Building a culture of mental health support

As well as addressing the mental health costs of security incidents, and supporting their security teams, organisations must all make sure that mental health support is embedded across their organisation. If a business is not doing the basics when it comes to mental health, any specific support aimed at their security team will be wasted.

This can be extremely simple. Lindsay Gallard, Chief People Officer at Six Degrees, notes “a recent report by Mind Share Partners revealed that 79 per cent of workers would find their jobs easier if their employer showed more concern over their mental well-being.”

Drawing on his own experience, he explains that “at Six Degrees, we have an ongoing commitment, not just to implementing one-time policies, but to continuously strive to better ourselves and our employees. As we often say, there is no ‘one size fits all’ approach and so, for us, flexibility is key. This involves communicating and raising awareness widely, engaging our people on a range of topics, offering a variety of support and resources, and providing space within our initiatives and working arrangements to help every individual strike the right balance. At the heart of all of this, though, is communication: encouraging openness, really listening, and creating ways forward together.”

“With many teams being distributed today, it’s more important than ever to actively and intentionally create spaces for colleagues to talk,” adds Mairead O’Connor, Practice Operations Director at Node4. “We need to make the effort to develop understanding and empathy for each other so that we can provide support during tough times.”

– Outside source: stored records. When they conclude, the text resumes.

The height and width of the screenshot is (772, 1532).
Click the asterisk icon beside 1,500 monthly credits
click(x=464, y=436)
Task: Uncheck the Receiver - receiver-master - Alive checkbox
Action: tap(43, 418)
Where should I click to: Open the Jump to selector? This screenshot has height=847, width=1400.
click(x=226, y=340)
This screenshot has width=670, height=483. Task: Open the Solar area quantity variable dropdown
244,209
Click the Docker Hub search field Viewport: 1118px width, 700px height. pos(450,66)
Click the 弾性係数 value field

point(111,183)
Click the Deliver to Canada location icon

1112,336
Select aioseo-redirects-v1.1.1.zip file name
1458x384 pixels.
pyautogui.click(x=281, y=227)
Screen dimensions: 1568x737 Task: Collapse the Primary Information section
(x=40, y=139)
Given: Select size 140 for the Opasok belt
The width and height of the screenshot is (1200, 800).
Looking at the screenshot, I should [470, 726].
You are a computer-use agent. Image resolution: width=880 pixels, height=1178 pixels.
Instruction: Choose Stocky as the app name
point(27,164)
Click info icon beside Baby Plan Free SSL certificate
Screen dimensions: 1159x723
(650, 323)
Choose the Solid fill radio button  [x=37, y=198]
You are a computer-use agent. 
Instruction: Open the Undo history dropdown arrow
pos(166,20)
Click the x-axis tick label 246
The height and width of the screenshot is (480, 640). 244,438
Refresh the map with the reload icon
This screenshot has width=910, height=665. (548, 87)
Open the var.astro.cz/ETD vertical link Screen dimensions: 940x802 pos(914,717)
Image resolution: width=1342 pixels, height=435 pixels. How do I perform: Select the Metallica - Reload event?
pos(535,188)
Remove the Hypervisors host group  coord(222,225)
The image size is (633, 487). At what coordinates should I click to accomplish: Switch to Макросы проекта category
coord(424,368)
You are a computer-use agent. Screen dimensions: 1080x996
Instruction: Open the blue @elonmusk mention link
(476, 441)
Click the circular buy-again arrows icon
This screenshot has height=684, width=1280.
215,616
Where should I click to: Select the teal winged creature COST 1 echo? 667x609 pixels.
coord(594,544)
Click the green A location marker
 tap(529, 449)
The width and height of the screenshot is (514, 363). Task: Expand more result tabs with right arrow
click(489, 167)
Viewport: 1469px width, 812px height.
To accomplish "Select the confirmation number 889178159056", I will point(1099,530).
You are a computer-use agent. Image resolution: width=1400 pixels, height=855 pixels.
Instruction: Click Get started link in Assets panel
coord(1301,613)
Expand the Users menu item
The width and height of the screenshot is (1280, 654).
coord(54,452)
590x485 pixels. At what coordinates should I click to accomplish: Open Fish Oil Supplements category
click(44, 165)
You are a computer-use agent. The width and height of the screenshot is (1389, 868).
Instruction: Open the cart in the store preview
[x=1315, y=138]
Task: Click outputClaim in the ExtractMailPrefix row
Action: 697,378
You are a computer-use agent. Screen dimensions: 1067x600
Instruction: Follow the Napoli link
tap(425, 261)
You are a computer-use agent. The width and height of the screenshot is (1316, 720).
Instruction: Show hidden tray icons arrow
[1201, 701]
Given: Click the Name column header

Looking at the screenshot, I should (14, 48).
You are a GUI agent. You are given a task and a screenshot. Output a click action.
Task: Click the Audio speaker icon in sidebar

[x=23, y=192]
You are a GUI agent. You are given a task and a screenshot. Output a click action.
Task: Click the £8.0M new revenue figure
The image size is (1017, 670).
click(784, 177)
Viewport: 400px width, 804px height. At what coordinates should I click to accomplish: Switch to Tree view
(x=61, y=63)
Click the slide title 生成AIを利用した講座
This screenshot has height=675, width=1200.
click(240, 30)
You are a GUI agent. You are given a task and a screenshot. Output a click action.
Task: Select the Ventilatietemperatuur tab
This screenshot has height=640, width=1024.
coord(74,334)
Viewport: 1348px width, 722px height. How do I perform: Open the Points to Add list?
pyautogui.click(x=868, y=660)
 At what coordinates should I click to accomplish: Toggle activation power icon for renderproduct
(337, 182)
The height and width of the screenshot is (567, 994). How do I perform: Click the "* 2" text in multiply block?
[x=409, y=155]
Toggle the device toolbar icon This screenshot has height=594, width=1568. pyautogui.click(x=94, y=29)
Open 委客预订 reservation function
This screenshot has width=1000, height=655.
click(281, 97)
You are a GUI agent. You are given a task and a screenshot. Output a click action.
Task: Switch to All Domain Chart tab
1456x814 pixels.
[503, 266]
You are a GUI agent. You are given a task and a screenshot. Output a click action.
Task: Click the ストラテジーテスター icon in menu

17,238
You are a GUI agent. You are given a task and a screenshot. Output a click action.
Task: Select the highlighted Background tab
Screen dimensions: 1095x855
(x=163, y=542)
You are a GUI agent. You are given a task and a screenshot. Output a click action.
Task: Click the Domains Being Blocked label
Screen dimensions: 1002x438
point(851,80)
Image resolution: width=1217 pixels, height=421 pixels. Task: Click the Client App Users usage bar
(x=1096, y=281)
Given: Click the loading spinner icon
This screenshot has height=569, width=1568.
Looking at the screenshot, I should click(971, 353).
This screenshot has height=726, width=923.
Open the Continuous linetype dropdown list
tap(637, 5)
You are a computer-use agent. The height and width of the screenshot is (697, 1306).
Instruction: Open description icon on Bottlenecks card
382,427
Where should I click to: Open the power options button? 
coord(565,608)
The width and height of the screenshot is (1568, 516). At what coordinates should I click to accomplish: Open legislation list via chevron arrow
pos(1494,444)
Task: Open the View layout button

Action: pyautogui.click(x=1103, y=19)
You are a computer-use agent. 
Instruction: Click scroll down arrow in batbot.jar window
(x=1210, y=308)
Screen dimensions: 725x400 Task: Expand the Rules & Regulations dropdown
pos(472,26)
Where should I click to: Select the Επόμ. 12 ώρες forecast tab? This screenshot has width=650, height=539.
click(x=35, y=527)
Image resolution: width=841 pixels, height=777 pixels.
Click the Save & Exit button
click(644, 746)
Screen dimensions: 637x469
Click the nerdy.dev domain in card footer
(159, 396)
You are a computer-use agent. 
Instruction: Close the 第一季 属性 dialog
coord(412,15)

She concludes: “Happiness at work is very aligned to business success. Those that are happy and fulfilled at work are the most productive and it is bonded teams that work the most efficiently together. It is in the interest of every business leader – as an entrepreneur and a human being – to create spaces for colleagues to talk and collaborate. Small steps can do big things for fostering a healthy and supportive workspace and boosting employee wellbeing.”